Comment les Russes vivent la guerre en Ukraine : chronique d’un pays coupé du monde

LE PARISIEN WEEK-END. Cinq semaines après l’entrée en guerre de leur pays, les Russes subissent de plein fouet les sanctions occidentales. Entre inflation galopante, pénuries, censure, mais aussi désaccords à propos de la politique de Vladimir Poutine, qui envoie de jeunes appelés sur le front, la population souffre. Leurs témoignages sont édifiants.

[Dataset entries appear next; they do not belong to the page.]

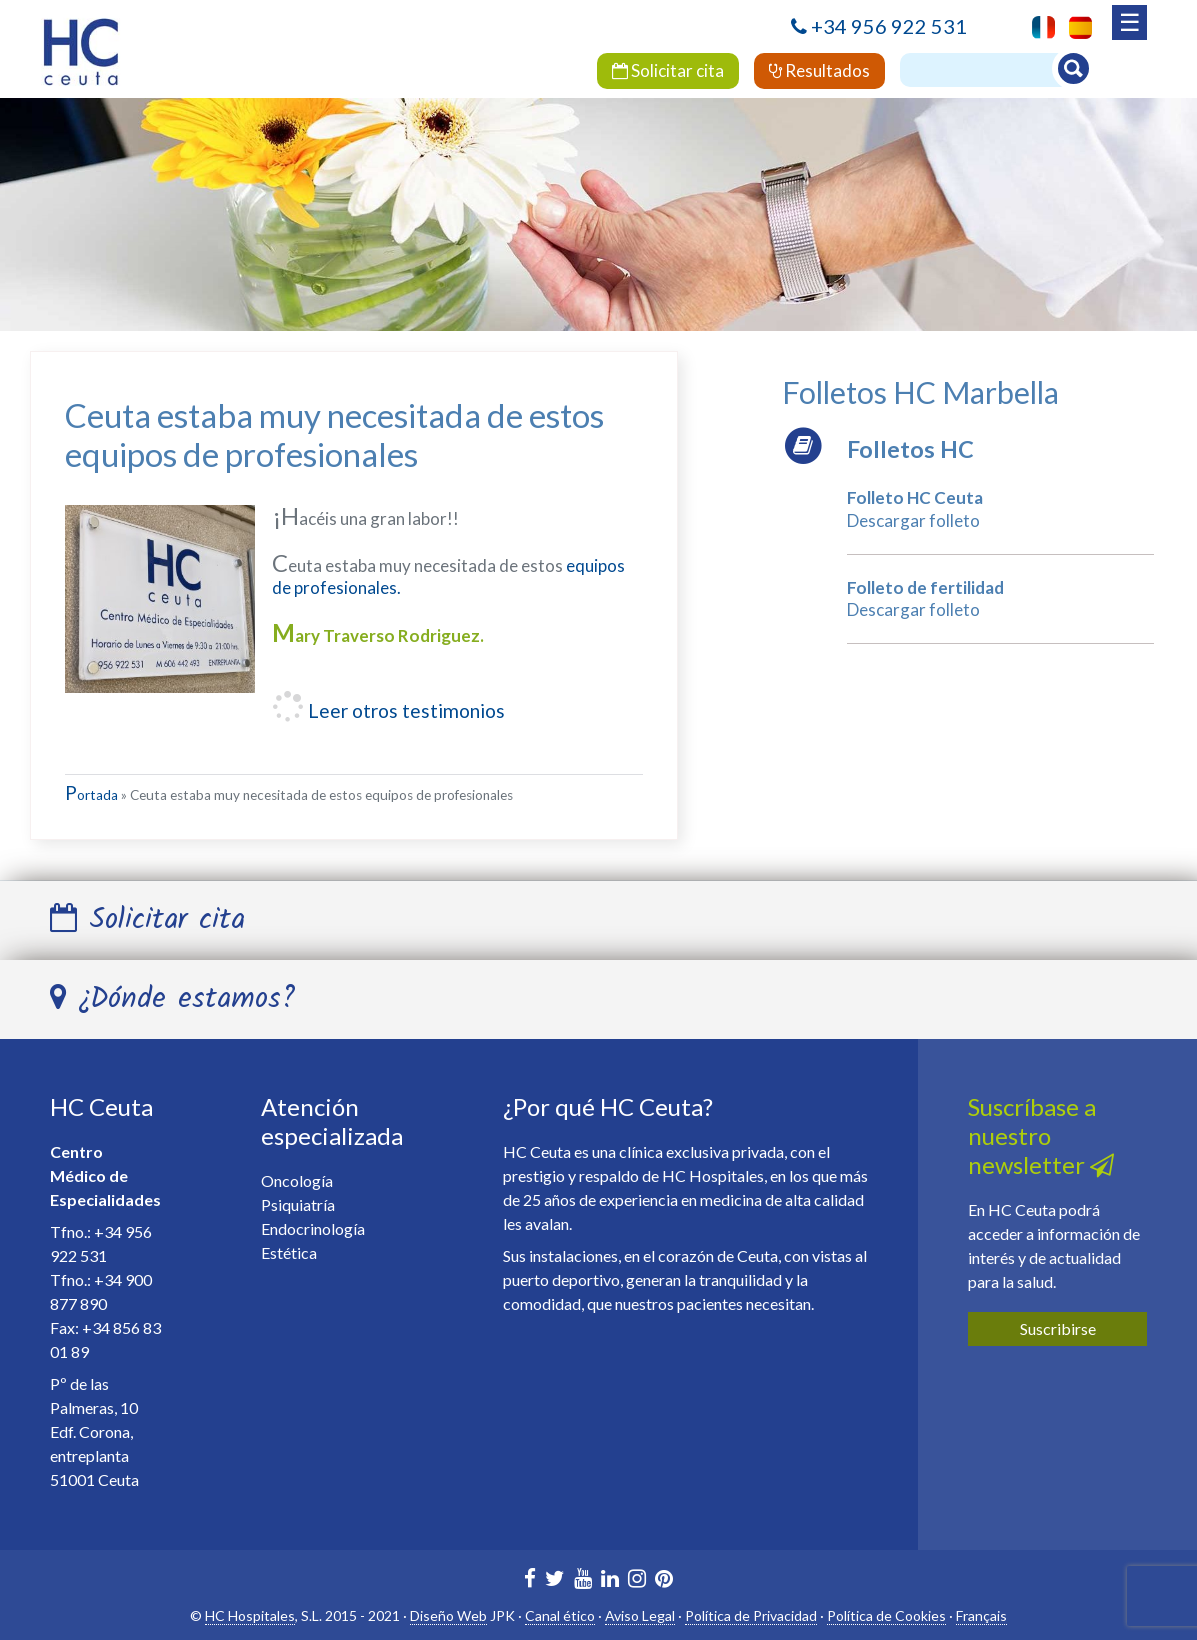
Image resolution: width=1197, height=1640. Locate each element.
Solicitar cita (668, 70)
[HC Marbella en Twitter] (555, 1580)
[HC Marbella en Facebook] (530, 1580)
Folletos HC (910, 449)
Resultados (819, 70)
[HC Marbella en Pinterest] (664, 1580)
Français (981, 1615)
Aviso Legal (640, 1615)
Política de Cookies (886, 1615)
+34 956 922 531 (889, 26)
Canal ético (560, 1615)
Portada (91, 795)
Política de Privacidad (751, 1615)
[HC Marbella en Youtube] (583, 1580)
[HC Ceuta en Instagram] (637, 1580)
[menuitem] (1075, 27)
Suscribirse (1058, 1328)
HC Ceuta (101, 1106)
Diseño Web (448, 1615)
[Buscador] (990, 70)
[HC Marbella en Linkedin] (610, 1580)
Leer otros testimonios (404, 710)
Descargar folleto (913, 520)
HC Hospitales (250, 1615)
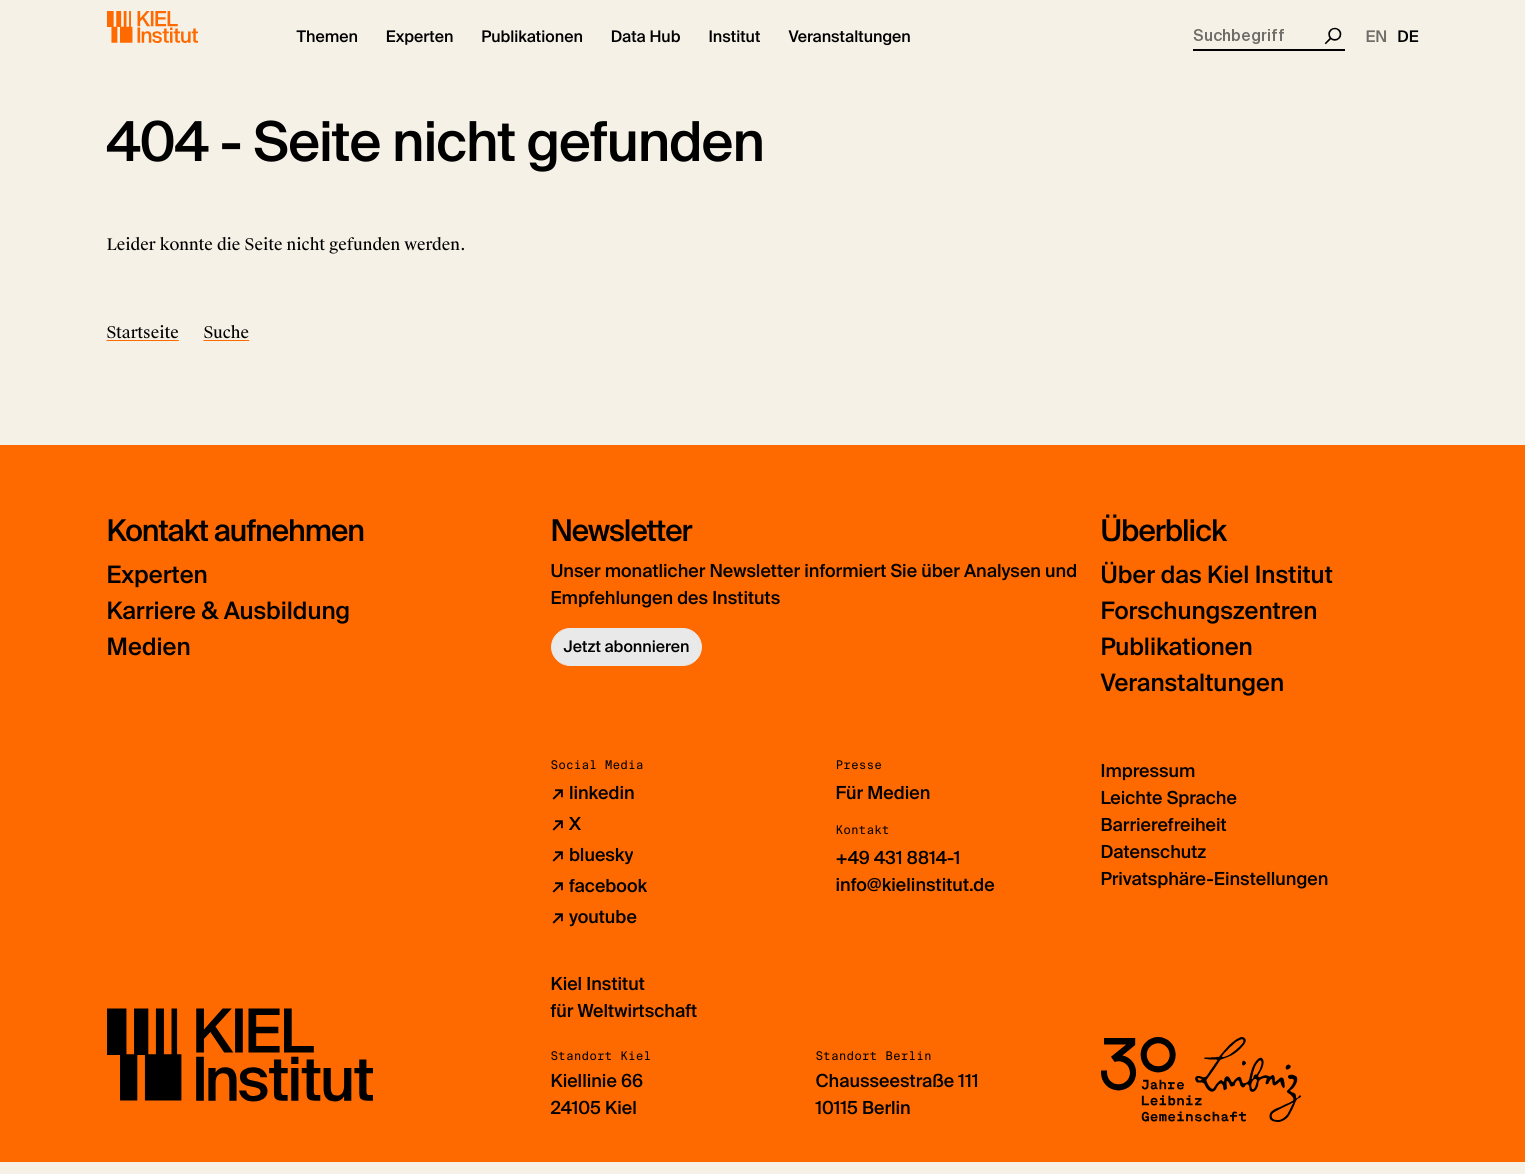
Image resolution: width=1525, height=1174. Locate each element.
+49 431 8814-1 (898, 870)
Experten (157, 587)
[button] (327, 50)
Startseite (143, 344)
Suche (227, 344)
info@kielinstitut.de (915, 897)
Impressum (1148, 783)
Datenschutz (1154, 864)
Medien (149, 659)
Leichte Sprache (1169, 810)
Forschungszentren (1209, 623)
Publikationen (1177, 659)
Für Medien (883, 805)
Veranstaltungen (1193, 695)
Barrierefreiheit (1164, 837)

Sur la place Rouge, à Moscou, devant la cathédrale Saint-Basile-le-Bienheureux, on ne croise quasiment plus que des policiers. hemis.fr/Matthieu Verdeil
Sur la place Rouge, à Moscou, devant la cathédrale Saint-Basile-le-Bienheureux, on ne croise quasiment plus que des policiers. hemis.fr/Matthieu Verdeil 

    « S’il vous plaît, arrêtez ce bain de sang. Rendez-moi mon fils ! » implore, désespérée, une femme aux yeux rougis, coiffée d’un bonnet en laine blanc. Elle fait partie du cortège de manifestants antiguerre qui défilent ce 6 mars, sous un ciel gris, dans le centre de Moscou. Ses traits sont tirés et trahissent des nuits sans sommeil. Son garçon, qui effectue son service militaire dans l’armée russe — un « conscrit », comme on dit —, s’est retrouvé sur le front ukrainien fin février, alors qu’il pensait partir pour un simple exercice.

    Elle a passé dix jours sans nouvelles. Dix terribles et longs jours à imaginer le pire, avant d’apprendre qu’il était l’un des seuls survivants de son régiment. Bouleversée, elle remercie Dieu de l’avoir épargné. Derrière elle, des manifestants continuent à scander « niet voyne » (« non à la guerre »), malgré une importante présence policière, hautement dissuasive.